There’s a robust history of successful movies adapted from books, both fiction (To Kill a Mockingbird, Little Women, The Color Purple) as well as nonfiction (All the President’s Men, A Beautiful Mind, Goodfellas). Was the weight of that tradition upon you as you worked on these screenplays?

Both Devotion and Paradise Found are based on real life; the sources just happened to be nonfiction books. I think adapting literature is tougher, and I’ve not endeavored to do that yet because I think there’s a consciousness created by the book. You mentioned To Kill a Mockingbird, and most people read that in school; they have an idea of what it is. So when you go to adapt it, what are you bring-ing to adapting that book that makes it different from just reading the book? With true events — Devotion, for example, is based on two real people and their squadron — it’s a bit easier. Not easy certainly, but easier than adapting a great work of literature.

What are some of the challenges of turning a nonfiction story into a feature film?

When you’re adapting true stories, you want to be true to what happened, but you also have to weigh the fact that the movie is a work of drama, and you’ll have to invent things. As long as you don’t betray the core of who these people are or what actually happened, you can be successful. I always want to be respectful and do as much research as possible to mine the elements that are true, but also know that I’m writing a movie within a condensed time frame — you can’t get everything in there. It’s a dance that you do.

You spent a lot of time with the families of the aviators in Devotion, getting to know them, getting their perspective of their parents’ stories.

That was key for me because I don’t know what it’s like to live in the 1950s. I don’t know what it’s like to fly a plane during the Korean War. I don’t know what it’s like to be in a squadron of aviators. But I do know what it’s like to be a dad and a son. Connecting to Tom [Hudner’s] son and Jesse [Brown’s] brothers, understanding them as human beings, that was really important in forming the characters I was creating on the page. And Hudner had gone to Andover, so some of my jokes with his son were inevitably about Exeter being superior to Andover. You know: “The Exeter writer writes a movie about an Andover hero” sort of thing.

Was it different working on Paradise Found?

It’s a bit different because it’s so current and all the people involved are alive. Also, it’s technically a sports movie. I spent a lot of time with Bill Plaschke, the book’s author, as well as with the coach, Rick Prinz. But in terms of the players, you can’t have every player’s perspective — it’s just not possible. I had to think, “How do we focus on a few of the players, four or five, get their perspectives, and amalgamate all of the unique personalities into those five people?” For me, it’s this coach’s story. The kids are great and they endured just as much as Rick did, but in terms of making it a successful movie, we’re going to filter it through the eyes of this man who has dedicated his life and career to this town and to this team.
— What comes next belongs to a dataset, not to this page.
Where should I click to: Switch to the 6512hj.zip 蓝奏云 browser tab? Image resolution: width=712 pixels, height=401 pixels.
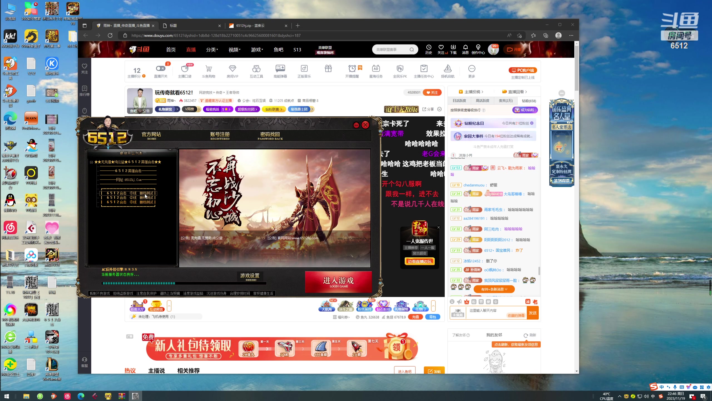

What do you love about the art of screenwriting?

I was originally a math person, and math is very structured and organized. For me, screenwriting is way more mathematical than people think. Certainly, there’s imagination and inspiration and all that stuff, but it’s also about order and structure. One of my professors at Columbia taught this method: Think of your movie in eight sequences — each sequence is a mini-movie, and you need to figure out how to build them in a satisfying way so that you reach an inevitable but unexpected conclusion. That is the goal of every screenplay I write. And with adaptation, it’s about: How do you make the most out of an already great story? How do you come in and take material that already exists and make that the best version possible that’s imaginative and wants to make people watch it? It’s finding those right notes and becoming a kind of orchestra conductor.  

This interview first appeared in the Summer 2022 issue of The Exeter Bulletin.